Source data

#####

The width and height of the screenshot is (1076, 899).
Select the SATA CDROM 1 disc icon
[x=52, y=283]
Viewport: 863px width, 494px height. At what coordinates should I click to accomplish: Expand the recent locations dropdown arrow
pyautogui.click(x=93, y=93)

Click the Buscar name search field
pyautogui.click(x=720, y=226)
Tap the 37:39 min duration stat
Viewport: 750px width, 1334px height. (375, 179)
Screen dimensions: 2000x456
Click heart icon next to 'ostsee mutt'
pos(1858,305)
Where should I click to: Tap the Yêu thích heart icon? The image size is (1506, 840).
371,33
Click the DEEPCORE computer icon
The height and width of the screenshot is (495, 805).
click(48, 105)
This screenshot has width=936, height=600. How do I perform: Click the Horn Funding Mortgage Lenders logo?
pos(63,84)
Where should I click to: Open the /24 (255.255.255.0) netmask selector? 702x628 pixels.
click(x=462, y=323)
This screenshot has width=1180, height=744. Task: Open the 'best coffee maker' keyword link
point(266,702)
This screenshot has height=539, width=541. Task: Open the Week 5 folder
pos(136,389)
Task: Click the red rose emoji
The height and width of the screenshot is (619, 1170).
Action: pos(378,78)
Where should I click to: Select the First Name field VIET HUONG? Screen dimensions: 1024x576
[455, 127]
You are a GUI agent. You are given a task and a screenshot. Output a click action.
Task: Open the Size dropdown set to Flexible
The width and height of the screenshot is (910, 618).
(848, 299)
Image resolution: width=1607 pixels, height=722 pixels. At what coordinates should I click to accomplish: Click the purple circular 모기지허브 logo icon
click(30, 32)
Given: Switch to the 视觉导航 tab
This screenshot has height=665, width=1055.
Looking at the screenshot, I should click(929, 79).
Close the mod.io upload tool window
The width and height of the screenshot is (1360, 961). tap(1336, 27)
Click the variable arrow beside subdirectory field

#####

Output the records above precisely.

The width and height of the screenshot is (1076, 899).
Select the SATA CDROM 1 disc icon
[x=52, y=283]
Viewport: 863px width, 494px height. At what coordinates should I click to accomplish: Expand the recent locations dropdown arrow
pyautogui.click(x=93, y=93)

Click the Buscar name search field
pyautogui.click(x=720, y=226)
Tap the 37:39 min duration stat
Viewport: 750px width, 1334px height. (375, 179)
Screen dimensions: 2000x456
Click heart icon next to 'ostsee mutt'
pos(1858,305)
Where should I click to: Tap the Yêu thích heart icon? The image size is (1506, 840).
371,33
Click the DEEPCORE computer icon
The height and width of the screenshot is (495, 805).
click(48, 105)
This screenshot has width=936, height=600. How do I perform: Click the Horn Funding Mortgage Lenders logo?
pos(63,84)
Where should I click to: Open the /24 (255.255.255.0) netmask selector? 702x628 pixels.
click(x=462, y=323)
This screenshot has width=1180, height=744. Task: Open the 'best coffee maker' keyword link
point(266,702)
This screenshot has height=539, width=541. Task: Open the Week 5 folder
pos(136,389)
Task: Click the red rose emoji
The height and width of the screenshot is (619, 1170).
Action: pos(378,78)
Where should I click to: Select the First Name field VIET HUONG? Screen dimensions: 1024x576
[455, 127]
You are a GUI agent. You are given a task and a screenshot. Output a click action.
Task: Open the Size dropdown set to Flexible
The width and height of the screenshot is (910, 618).
(848, 299)
Image resolution: width=1607 pixels, height=722 pixels. At what coordinates should I click to accomplish: Click the purple circular 모기지허브 logo icon
click(30, 32)
Given: Switch to the 视觉导航 tab
This screenshot has height=665, width=1055.
Looking at the screenshot, I should click(929, 79).
Close the mod.io upload tool window
The width and height of the screenshot is (1360, 961). tap(1336, 27)
Click the variable arrow beside subdirectory field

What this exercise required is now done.